Well, according to the dude who runs duratechboats.com - it ain't a Duratech. I'm still a bit suspicious he might be wrong... but he's supposedly the expert.

So now I'm back to square one. I've done everything but start pulling part off, and not a logo, number, name - nothing anywhere. 

Someone, somewhere must know what it is...


----------



## DangerDan (Mar 10, 2005)

Have you tried iboats.com yet? I'm sure someone on there could identify it pretty quickly.


----------



## ESOX (Nov 20, 2000)

I'm thinking it kind of favors a Lone Star. 

Edit........
The steering wheel is certainly right for it to be one. Is the dash finished in a rough textured paint?


----------



## pescadero (Mar 31, 2006)

DangerDan said:


> Have you tried iboats.com yet? I'm sure someone on there could identify it pretty quickly.
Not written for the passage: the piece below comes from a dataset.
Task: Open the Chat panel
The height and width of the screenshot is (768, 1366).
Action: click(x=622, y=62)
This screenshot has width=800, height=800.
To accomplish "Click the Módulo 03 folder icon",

Yep, I've had a post up there for a couple of days and no one has come up with an answer... that was the first place I thought of posting.

-- 
lp


----------



## pescadero (Mar 31, 2006)

ESOX said:


> I'm thinking it kind of favors a Lone Star.
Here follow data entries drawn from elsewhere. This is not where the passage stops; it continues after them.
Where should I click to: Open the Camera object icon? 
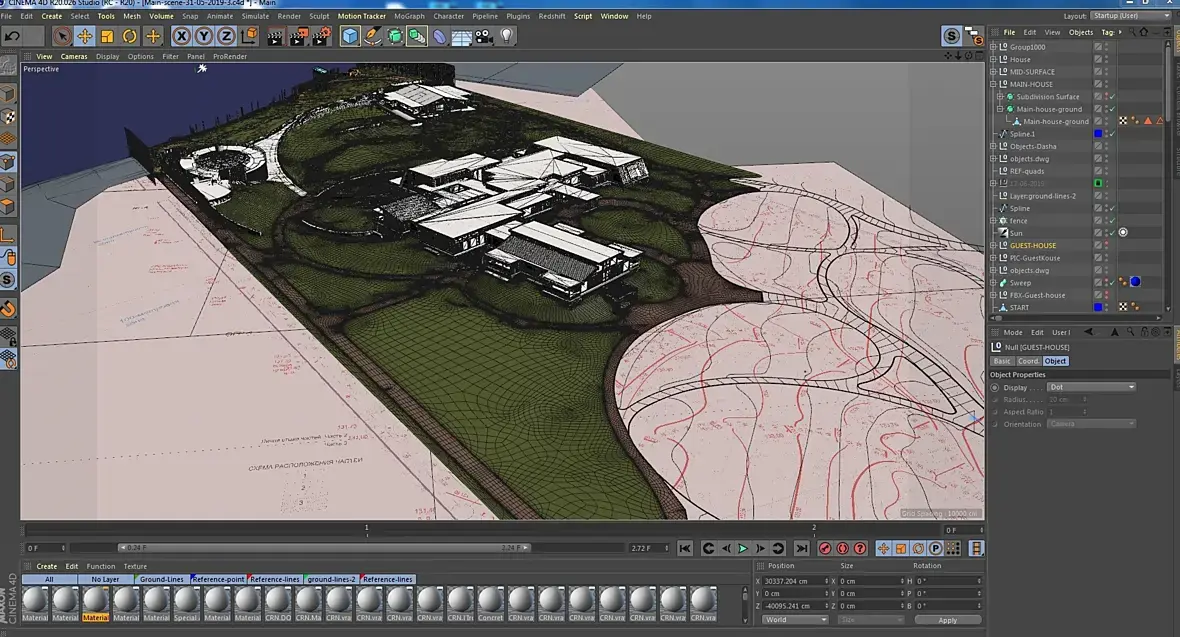click(484, 36)
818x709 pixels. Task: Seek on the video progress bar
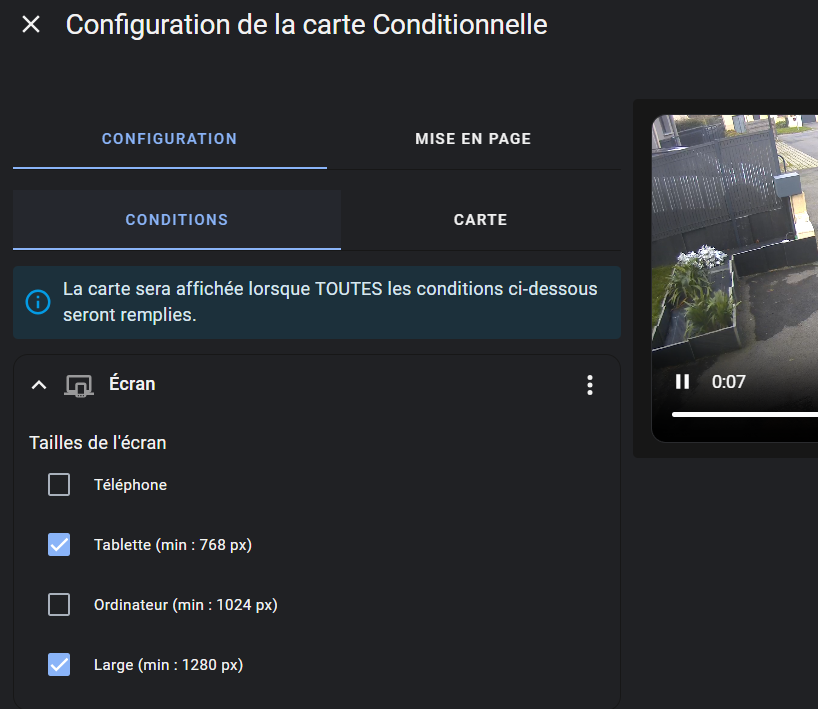coord(745,415)
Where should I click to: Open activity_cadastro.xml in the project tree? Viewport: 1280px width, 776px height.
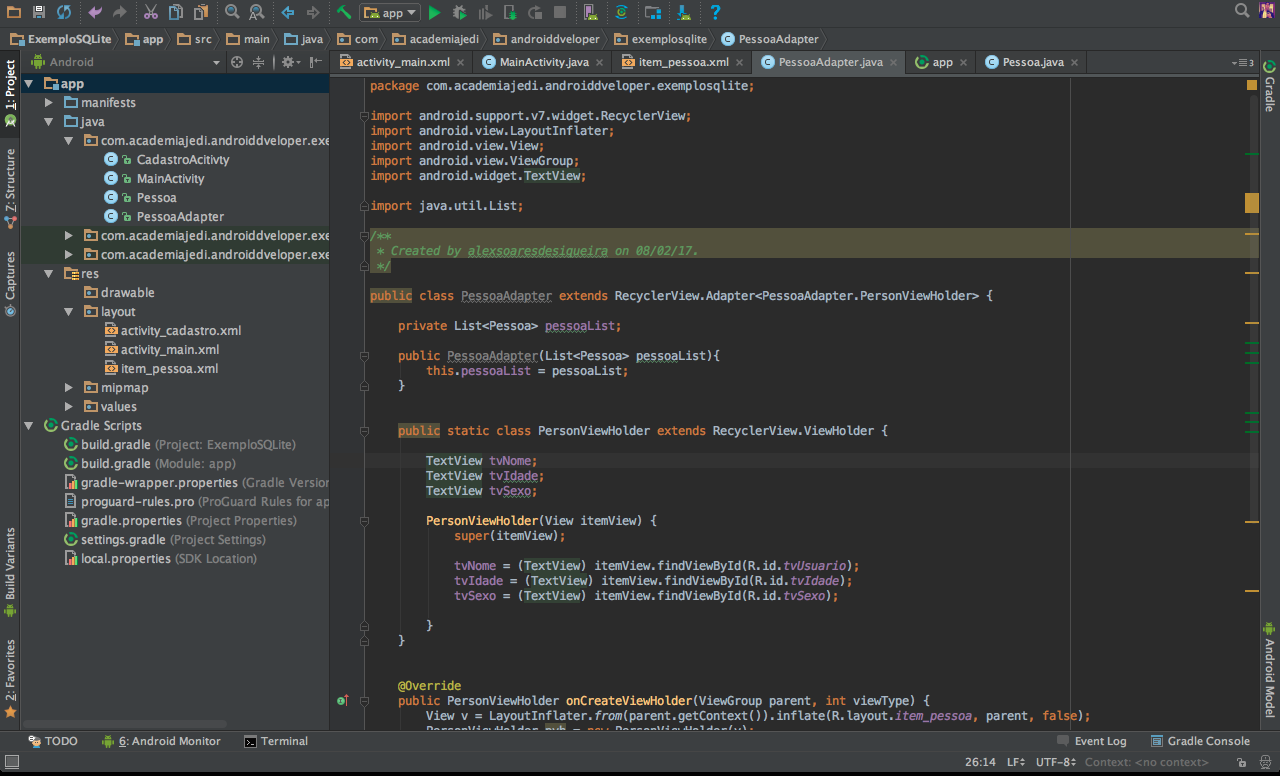180,331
It doesn't look like any Lone Star pictures I've been able to find, but it could be.




ESOX said:


> The steering wheel is certainly right for it to be one. Is the dash finished in a rough textured paint?


Nope... the dash is more like tuck & roll/pleated vinyl.










-- 
lp


----------



## pescadero (Mar 31, 2006)

A little more (although almost certainly useless) info.

The hardware (cleats/bow light) are Nautalloy Skylark model (1960)

http://www.theclassicboathouse.com/nautalloycat1.html

The motor is a Johnson RDS-23 - 1961 40HP Super Seahorse.

So it looks like the 1961 date is probably correct. Too bad the actual brand on the title isn't.

-- 
lp


----------



## TONGA (Jul 22, 2002)

Did you check her nose to tail for that plate?
Is there any indication she was ever sporting badges, you know like a small pattern of holes where it may have been riveted on, if not maybe she was marked with decals, that may help if you start to get really CSI.
To look at her I am kind of with Esox, it dose have a real Loan Star look to her or maybe Crestliner.


----------



## pescadero (Mar 31, 2006)

TONGA said:


> Did you check her nose to tail for that plate?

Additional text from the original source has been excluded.